TASK TO CARRY OUT –
Could you reproduce, word for word, the stretch of the listing from the line containing "Open the activities grid icon" through the end of the listing, leaving out the pictures?

SUPPLIED DATA –
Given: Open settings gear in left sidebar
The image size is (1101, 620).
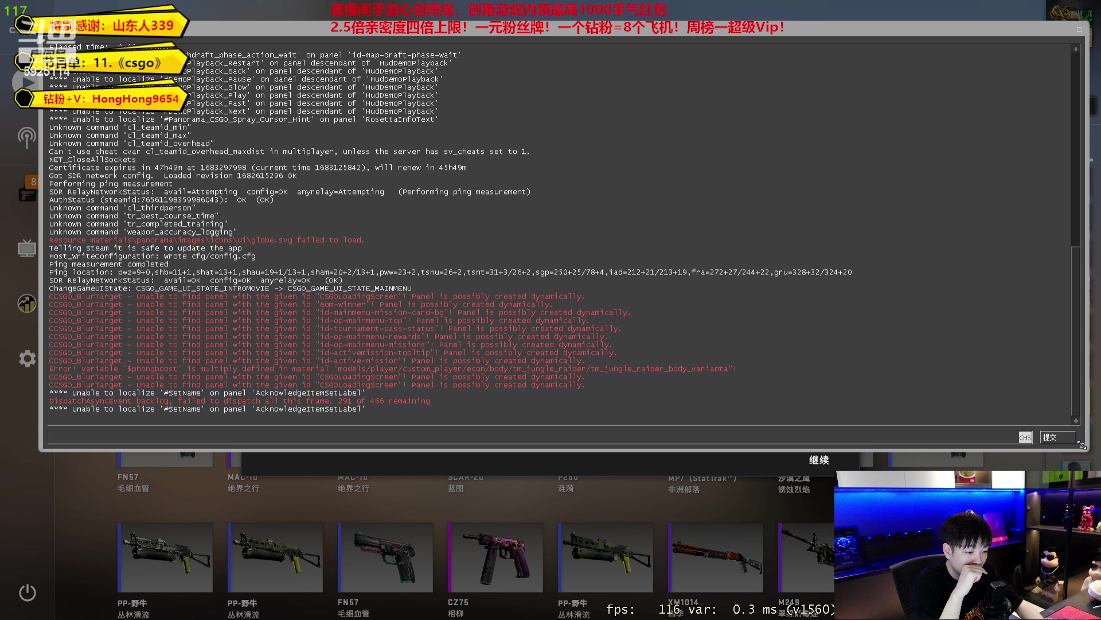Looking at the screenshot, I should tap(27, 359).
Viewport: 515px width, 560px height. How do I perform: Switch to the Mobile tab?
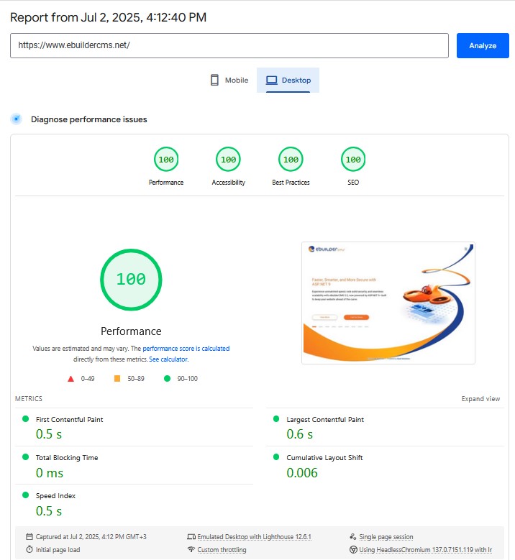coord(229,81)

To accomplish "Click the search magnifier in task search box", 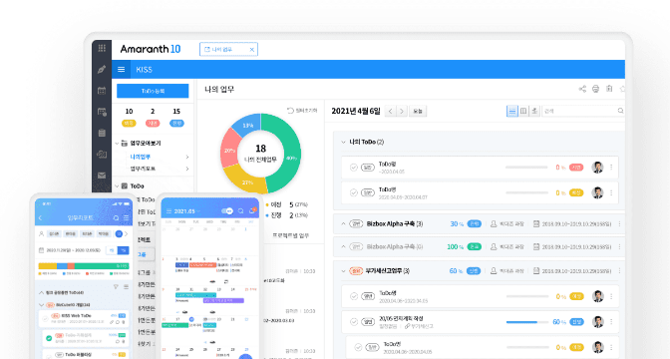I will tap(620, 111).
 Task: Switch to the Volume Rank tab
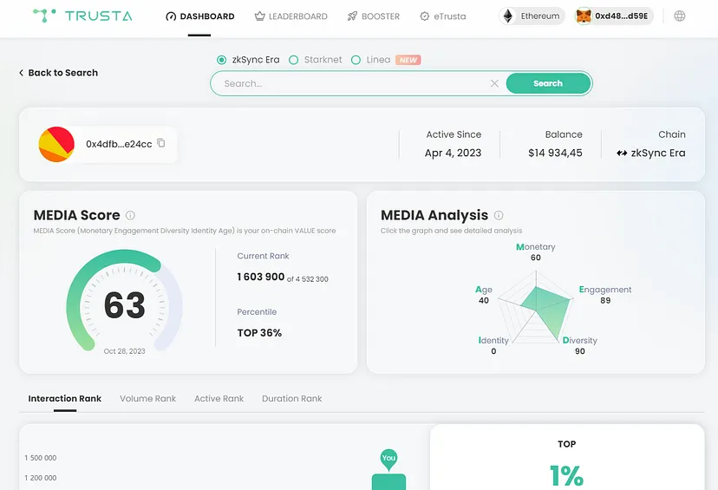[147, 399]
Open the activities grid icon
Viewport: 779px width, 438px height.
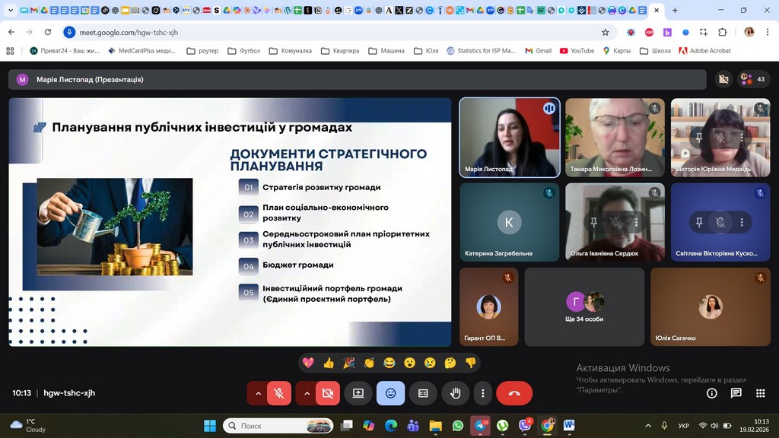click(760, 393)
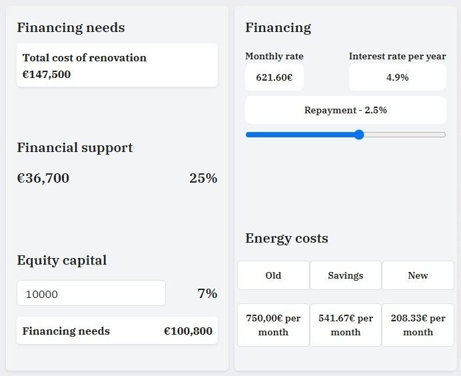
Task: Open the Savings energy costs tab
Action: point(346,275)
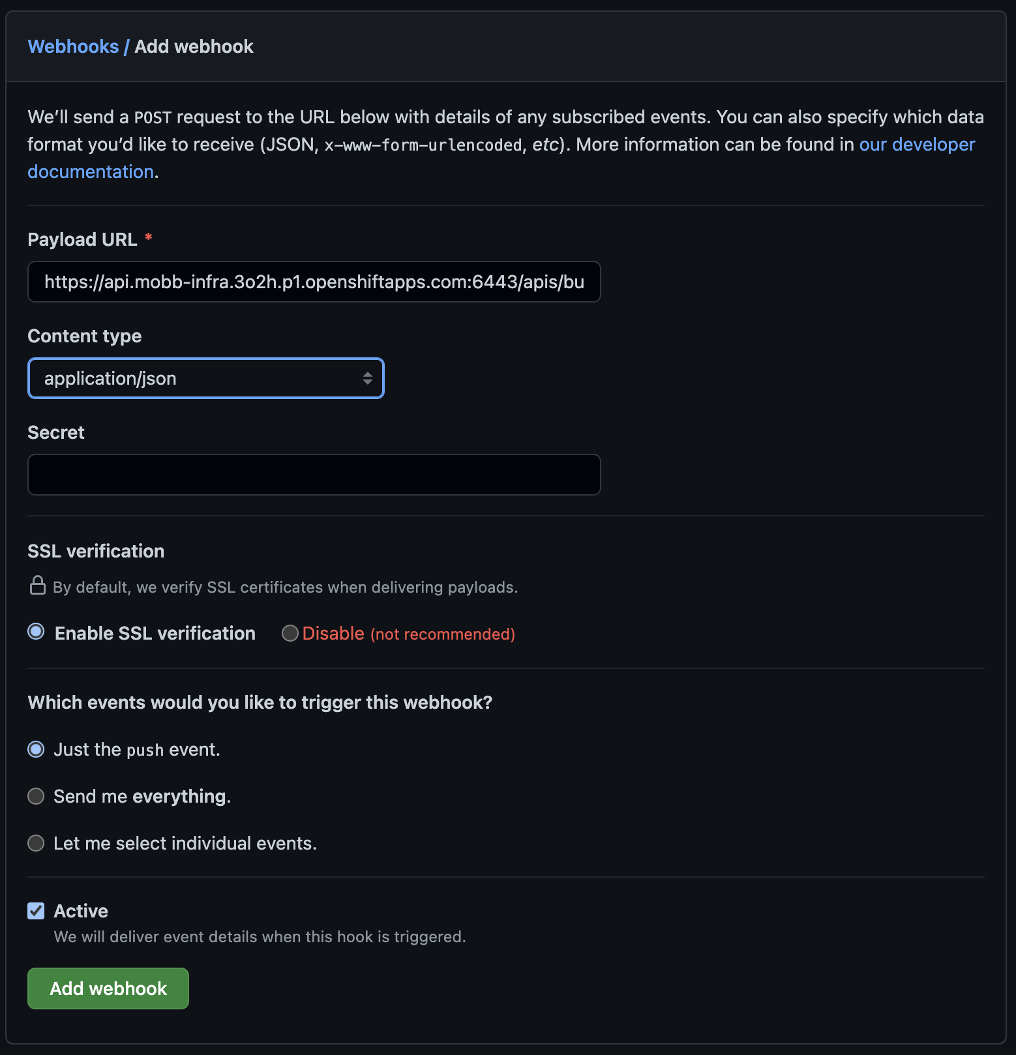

ANSWER –
Open the activities grid icon
Viewport: 779px width, 438px height.
click(760, 393)
Task: Open the Savings energy costs tab
Action: point(346,275)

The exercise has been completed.